---- Reading text

The second bug has been reported by others, but there doesn’t seem to exist a report for it in Sun’s bug database. I submitted a bug report to them in November of 2007, but the report seems to have been ignored since then. I figured I’d reproduce the report here in case anybody else runs into this problem.

The offending code looks like this:

interface IA {
IA op();
}
interface IB {
IB op();
}
public interface IC extends IA, IB {
IC op();
}

The error message is:

IC.java:7: types IB and IA are incompatible; both define op(), but with unrelated return types

This same issue has previously been raised for the Eclipse compiler:

It seems §9.4.1 of the Java Language Specification applies to this problem. It says:

“An interface inherits from its direct superinterfaces all methods of the superinterfaces that are not overridden by a declaration in the interface. It is possible for an interface to inherit several methods with override-equivalent signatures (§8.4.2). Such a situation does not in itself cause a compile-time error. The interface is considered to inherit all the methods. However, one of the inherited methods must must be return type substitutable for any other inherited method; otherwise, a compile-time error occurs.”

While Sun drags its feet with this issue (maybe it’ll get fixed for Java 8 in a few decades from now), you can use Eclipse. If you need to build with Ant, you can get it to use the Eclipse compiler by setting the build.compiler property to org.eclipse.jdt.core.JDTCompilerAdapter and including ecj.jar in your Ant classpath.

It seems some French guys were also grappling with this problem: Héritage multiple des interfaces et surcharge de méthodes.

Update: Finally found the right bug for the covariant return problem with the help of Jonathan Gibbons from Sun. It is Bug ID: 6294779 Problem with interface inheritance and covariant return types. The bug was created in 2005. Don’t know why I couldn’t find it with my previous searches, but maybe other people will have better luck now.

--------

• **Given task**
Reproduce the Java interface bug text word for word, everything from "While Sun drags" down to "your Ant classpath.". Draw only on the text above.

---- Information given

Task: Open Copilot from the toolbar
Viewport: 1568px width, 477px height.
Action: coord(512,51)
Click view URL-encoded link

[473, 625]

--------

• **Exercise result**
While Sun drags its feet with this issue (maybe it’ll get fixed for Java 8 in a few decades from now), you can use Eclipse. If you need to build with Ant, you can get it to use the Eclipse compiler by setting the build.compiler property to org.eclipse.jdt.core.JDTCompilerAdapter and including ecj.jar in your Ant classpath.